What needs to be done ::
For each record that follows, restate the text exactly and drop the pictures.

Information shown ::

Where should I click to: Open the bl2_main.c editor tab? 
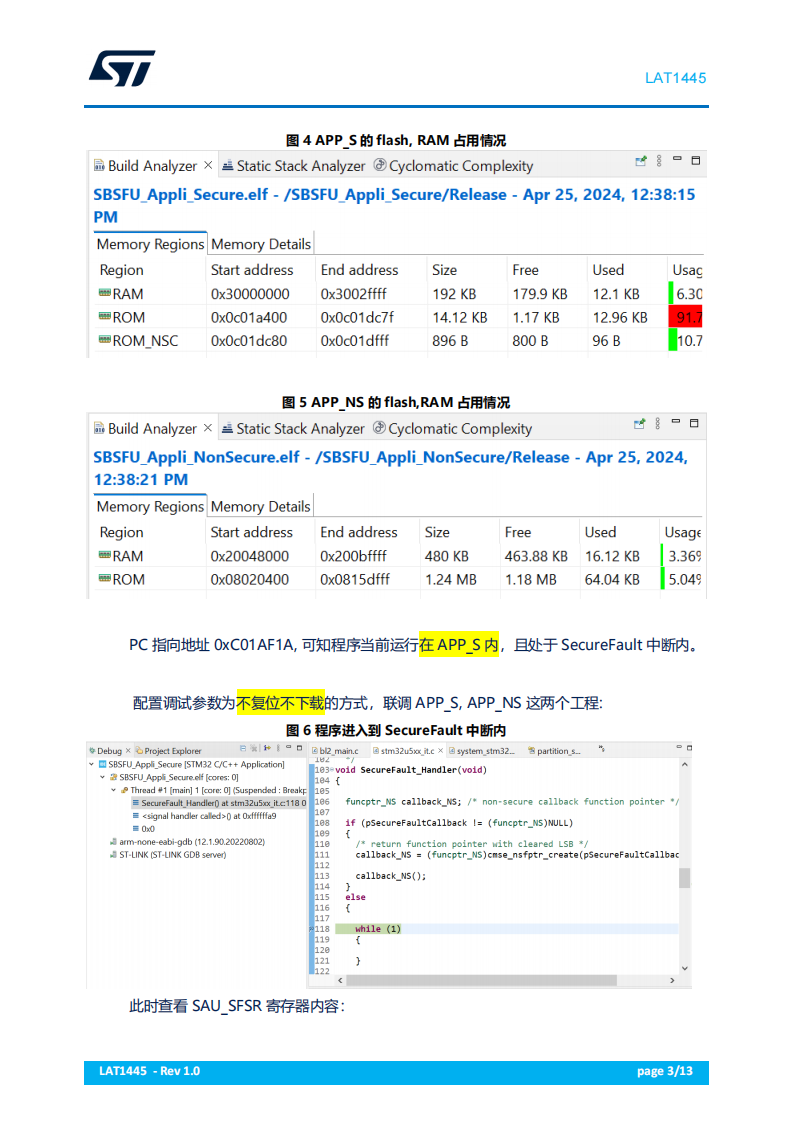[x=337, y=750]
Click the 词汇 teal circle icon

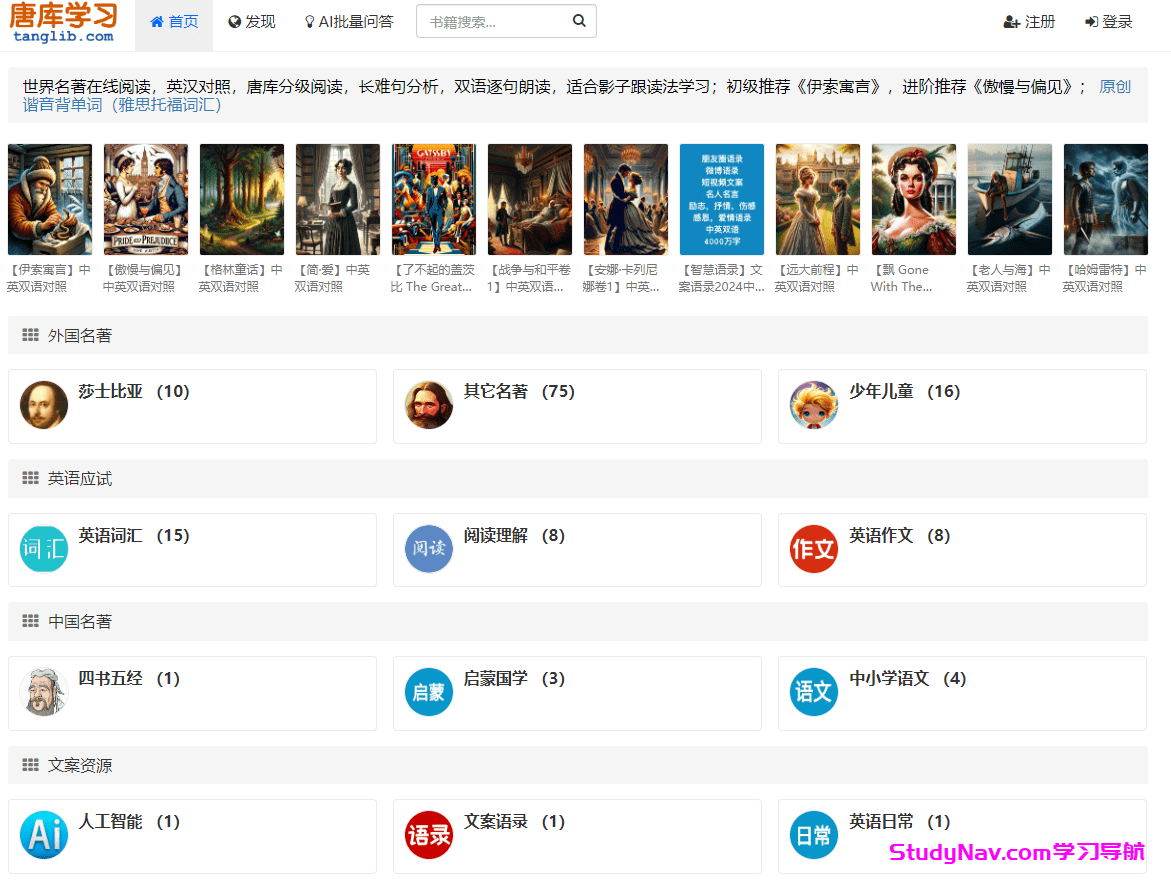coord(44,548)
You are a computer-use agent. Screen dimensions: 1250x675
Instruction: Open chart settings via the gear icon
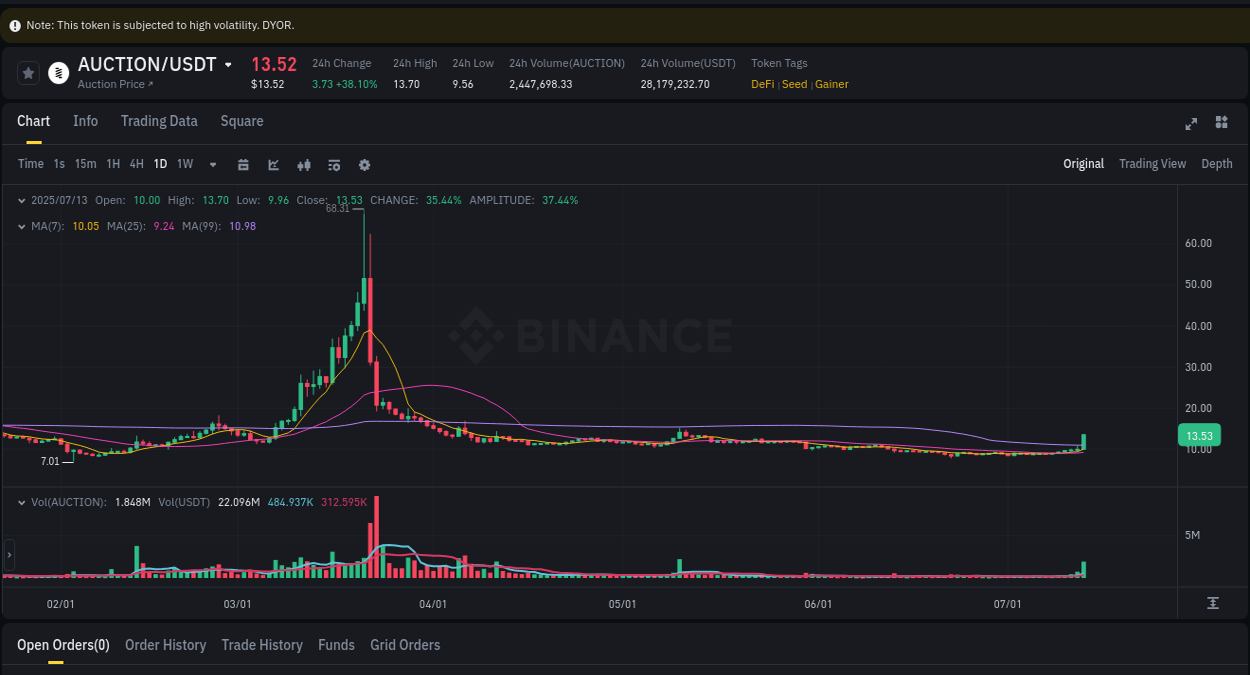(364, 164)
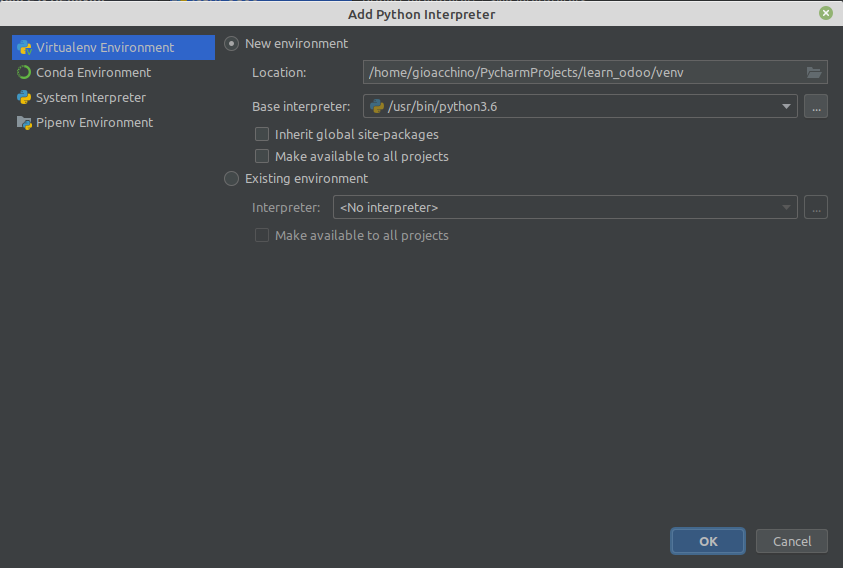Image resolution: width=843 pixels, height=568 pixels.
Task: Select the Existing environment radio button
Action: click(x=232, y=179)
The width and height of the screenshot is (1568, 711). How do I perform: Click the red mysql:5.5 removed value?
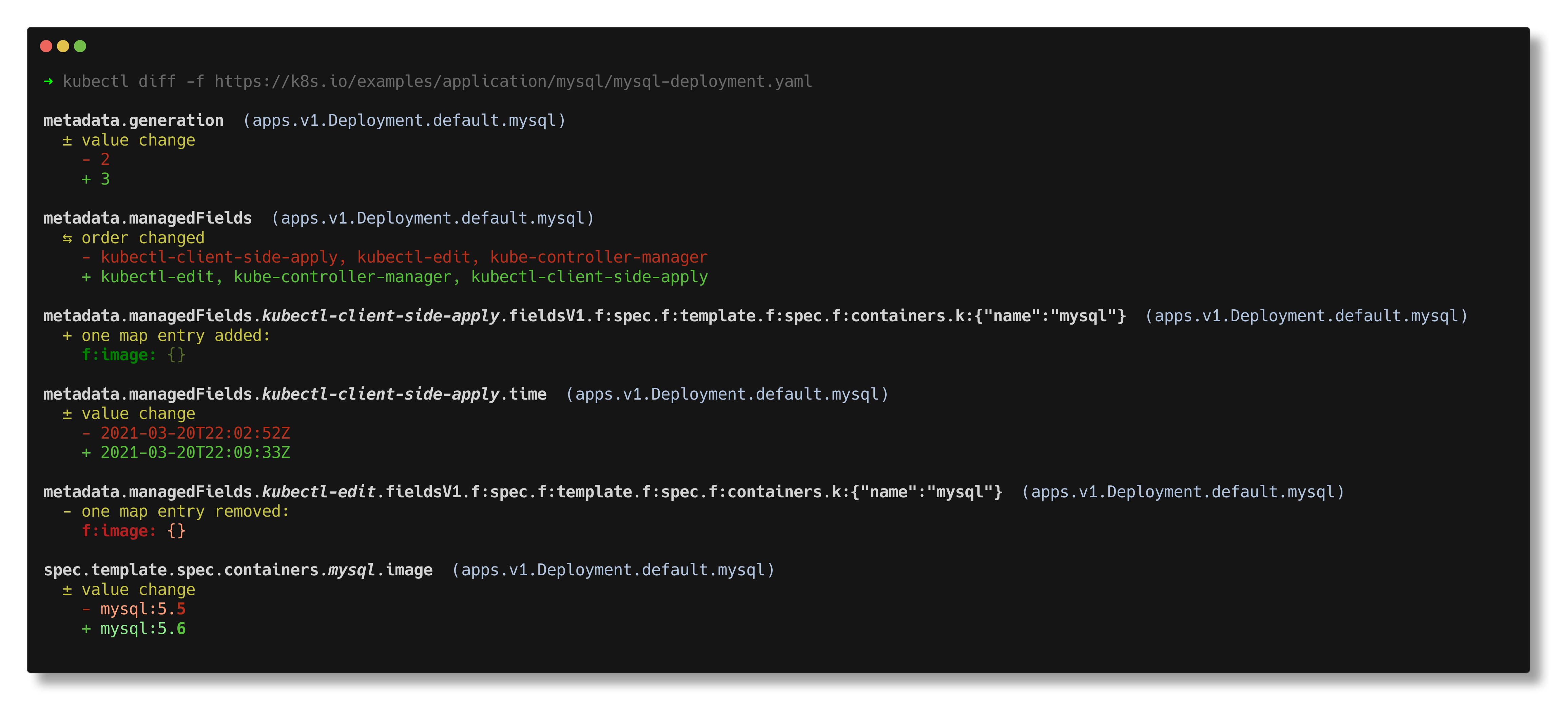click(x=143, y=609)
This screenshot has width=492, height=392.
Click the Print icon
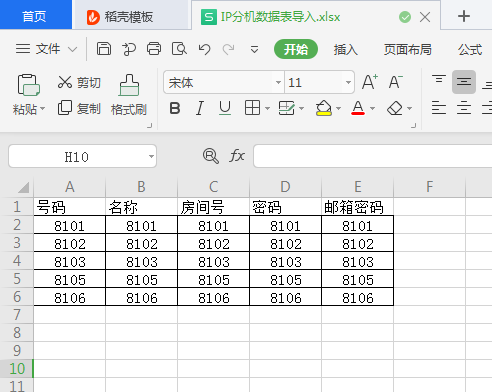154,49

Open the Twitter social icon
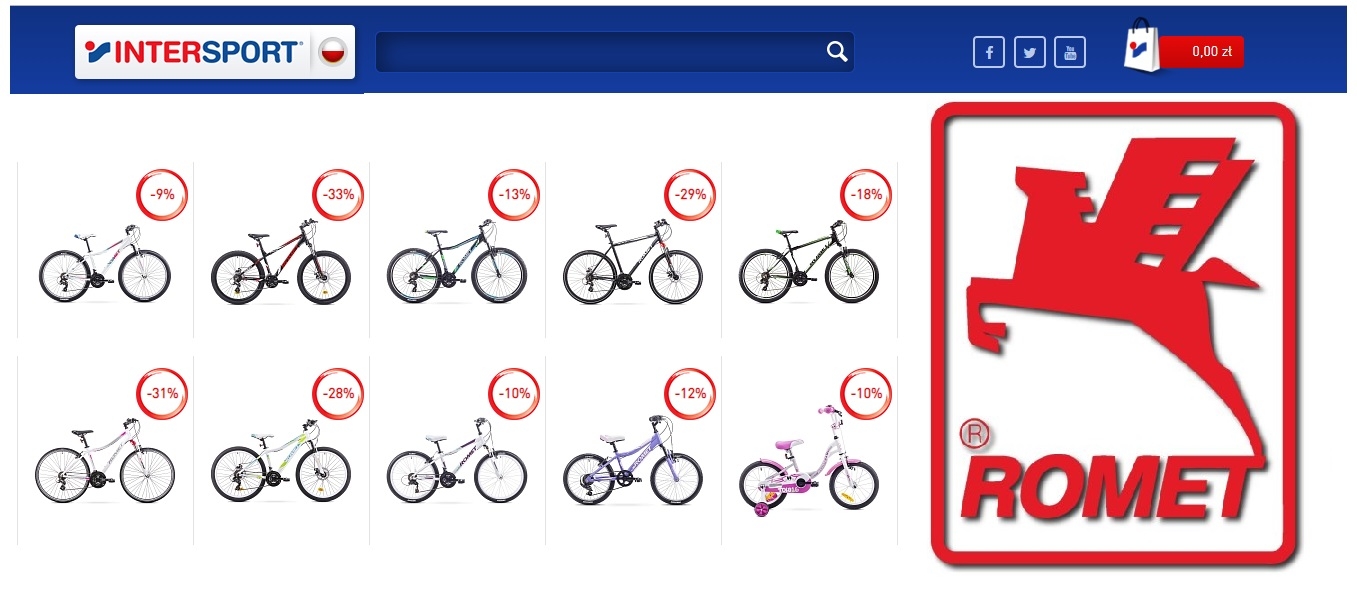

Solution ::
Where should I click to: Open the bl2_main.c editor tab? 
[x=337, y=750]
Click the 词汇 teal circle icon

coord(44,548)
You are a computer-use agent. Screen dimensions: 1250x675
Instruction: Open chart settings via the gear icon
(364, 164)
Image resolution: width=843 pixels, height=568 pixels.
Task: Select the Existing environment radio button
Action: click(x=232, y=179)
The width and height of the screenshot is (1568, 711). How do I perform: Click the red mysql:5.5 removed value?
click(x=143, y=609)
This screenshot has width=492, height=392.
Click the Print icon
154,49

Open the Twitter social icon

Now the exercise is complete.